● **Extracted records**:
%%

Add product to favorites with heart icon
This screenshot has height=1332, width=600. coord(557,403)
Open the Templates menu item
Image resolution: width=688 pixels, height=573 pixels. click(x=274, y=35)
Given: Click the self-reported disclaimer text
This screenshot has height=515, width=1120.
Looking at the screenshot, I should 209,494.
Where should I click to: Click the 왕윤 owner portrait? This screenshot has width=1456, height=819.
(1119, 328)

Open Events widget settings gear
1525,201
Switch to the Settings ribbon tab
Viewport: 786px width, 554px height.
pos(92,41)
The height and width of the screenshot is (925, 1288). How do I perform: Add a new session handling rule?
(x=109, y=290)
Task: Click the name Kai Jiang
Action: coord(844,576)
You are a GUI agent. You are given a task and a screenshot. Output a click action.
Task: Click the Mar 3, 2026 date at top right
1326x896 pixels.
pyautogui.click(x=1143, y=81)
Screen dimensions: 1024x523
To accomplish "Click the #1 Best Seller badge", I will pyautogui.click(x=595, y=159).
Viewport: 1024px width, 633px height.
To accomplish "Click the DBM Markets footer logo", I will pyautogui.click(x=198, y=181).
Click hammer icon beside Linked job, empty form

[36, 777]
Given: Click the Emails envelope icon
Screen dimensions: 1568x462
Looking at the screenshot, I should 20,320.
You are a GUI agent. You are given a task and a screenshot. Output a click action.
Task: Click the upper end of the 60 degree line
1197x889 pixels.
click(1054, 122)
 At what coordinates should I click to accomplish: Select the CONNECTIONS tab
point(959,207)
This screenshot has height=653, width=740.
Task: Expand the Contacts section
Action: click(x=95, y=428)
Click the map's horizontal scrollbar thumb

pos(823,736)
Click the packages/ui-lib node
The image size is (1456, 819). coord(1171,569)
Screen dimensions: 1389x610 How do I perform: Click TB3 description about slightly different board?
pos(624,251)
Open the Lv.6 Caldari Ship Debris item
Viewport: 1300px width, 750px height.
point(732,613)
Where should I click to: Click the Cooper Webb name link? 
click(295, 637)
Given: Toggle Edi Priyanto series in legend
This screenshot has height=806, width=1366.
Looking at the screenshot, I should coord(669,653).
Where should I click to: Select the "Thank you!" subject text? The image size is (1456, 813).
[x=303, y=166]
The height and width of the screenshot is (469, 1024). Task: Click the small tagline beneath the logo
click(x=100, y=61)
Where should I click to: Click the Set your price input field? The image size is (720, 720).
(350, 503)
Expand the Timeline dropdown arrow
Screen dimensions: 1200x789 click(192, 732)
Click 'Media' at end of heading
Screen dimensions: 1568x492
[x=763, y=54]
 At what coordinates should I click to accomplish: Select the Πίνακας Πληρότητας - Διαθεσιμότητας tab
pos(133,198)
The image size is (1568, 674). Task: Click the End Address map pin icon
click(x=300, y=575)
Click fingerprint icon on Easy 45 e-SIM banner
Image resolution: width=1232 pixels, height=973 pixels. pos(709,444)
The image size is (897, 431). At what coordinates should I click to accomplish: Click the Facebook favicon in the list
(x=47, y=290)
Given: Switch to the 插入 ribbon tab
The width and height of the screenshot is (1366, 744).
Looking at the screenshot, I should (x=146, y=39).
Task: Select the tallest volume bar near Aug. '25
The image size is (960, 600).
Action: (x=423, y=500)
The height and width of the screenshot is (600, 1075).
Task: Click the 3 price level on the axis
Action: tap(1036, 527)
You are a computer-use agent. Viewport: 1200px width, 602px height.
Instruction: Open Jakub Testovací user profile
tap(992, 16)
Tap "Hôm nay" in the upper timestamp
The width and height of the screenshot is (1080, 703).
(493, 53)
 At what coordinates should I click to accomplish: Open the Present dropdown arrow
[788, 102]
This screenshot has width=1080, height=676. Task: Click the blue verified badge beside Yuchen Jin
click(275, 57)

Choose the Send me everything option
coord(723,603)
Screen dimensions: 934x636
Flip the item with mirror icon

%%

Word for word, give the material above a second time.

● **Written solution**:
Add product to favorites with heart icon
This screenshot has height=1332, width=600. coord(557,403)
Open the Templates menu item
Image resolution: width=688 pixels, height=573 pixels. click(x=274, y=35)
Given: Click the self-reported disclaimer text
This screenshot has height=515, width=1120.
Looking at the screenshot, I should 209,494.
Where should I click to: Click the 왕윤 owner portrait? This screenshot has width=1456, height=819.
(1119, 328)

Open Events widget settings gear
1525,201
Switch to the Settings ribbon tab
Viewport: 786px width, 554px height.
pos(92,41)
The height and width of the screenshot is (925, 1288). How do I perform: Add a new session handling rule?
(x=109, y=290)
Task: Click the name Kai Jiang
Action: coord(844,576)
You are a GUI agent. You are given a task and a screenshot. Output a click action.
Task: Click the Mar 3, 2026 date at top right
1326x896 pixels.
pyautogui.click(x=1143, y=81)
Screen dimensions: 1024x523
To accomplish "Click the #1 Best Seller badge", I will pyautogui.click(x=595, y=159).
Viewport: 1024px width, 633px height.
To accomplish "Click the DBM Markets footer logo", I will pyautogui.click(x=198, y=181).
Click hammer icon beside Linked job, empty form

[36, 777]
Given: Click the Emails envelope icon
Screen dimensions: 1568x462
Looking at the screenshot, I should 20,320.
You are a GUI agent. You are given a task and a screenshot. Output a click action.
Task: Click the upper end of the 60 degree line
1197x889 pixels.
click(1054, 122)
 At what coordinates should I click to accomplish: Select the CONNECTIONS tab
point(959,207)
This screenshot has height=653, width=740.
Task: Expand the Contacts section
Action: click(x=95, y=428)
Click the map's horizontal scrollbar thumb

pos(823,736)
Click the packages/ui-lib node
The image size is (1456, 819). coord(1171,569)
Screen dimensions: 1389x610 How do I perform: Click TB3 description about slightly different board?
pos(624,251)
Open the Lv.6 Caldari Ship Debris item
Viewport: 1300px width, 750px height.
point(732,613)
Where should I click to: Click the Cooper Webb name link? 
click(295, 637)
Given: Toggle Edi Priyanto series in legend
This screenshot has height=806, width=1366.
Looking at the screenshot, I should coord(669,653).
Where should I click to: Select the "Thank you!" subject text? The image size is (1456, 813).
[x=303, y=166]
The height and width of the screenshot is (469, 1024). Task: Click the small tagline beneath the logo
click(x=100, y=61)
Where should I click to: Click the Set your price input field? The image size is (720, 720).
(350, 503)
Expand the Timeline dropdown arrow
Screen dimensions: 1200x789 click(192, 732)
Click 'Media' at end of heading
Screen dimensions: 1568x492
[x=763, y=54]
 At what coordinates should I click to accomplish: Select the Πίνακας Πληρότητας - Διαθεσιμότητας tab
pos(133,198)
The image size is (1568, 674). Task: Click the End Address map pin icon
click(x=300, y=575)
Click fingerprint icon on Easy 45 e-SIM banner
Image resolution: width=1232 pixels, height=973 pixels. pos(709,444)
The image size is (897, 431). At what coordinates should I click to accomplish: Click the Facebook favicon in the list
(x=47, y=290)
Given: Switch to the 插入 ribbon tab
The width and height of the screenshot is (1366, 744).
Looking at the screenshot, I should (x=146, y=39).
Task: Select the tallest volume bar near Aug. '25
The image size is (960, 600).
Action: (x=423, y=500)
The height and width of the screenshot is (600, 1075).
Task: Click the 3 price level on the axis
Action: tap(1036, 527)
You are a computer-use agent. Viewport: 1200px width, 602px height.
Instruction: Open Jakub Testovací user profile
tap(992, 16)
Tap "Hôm nay" in the upper timestamp
The width and height of the screenshot is (1080, 703).
(493, 53)
 At what coordinates should I click to accomplish: Open the Present dropdown arrow
[788, 102]
This screenshot has width=1080, height=676. Task: Click the blue verified badge beside Yuchen Jin
click(275, 57)

Choose the Send me everything option
coord(723,603)
Screen dimensions: 934x636
Flip the item with mirror icon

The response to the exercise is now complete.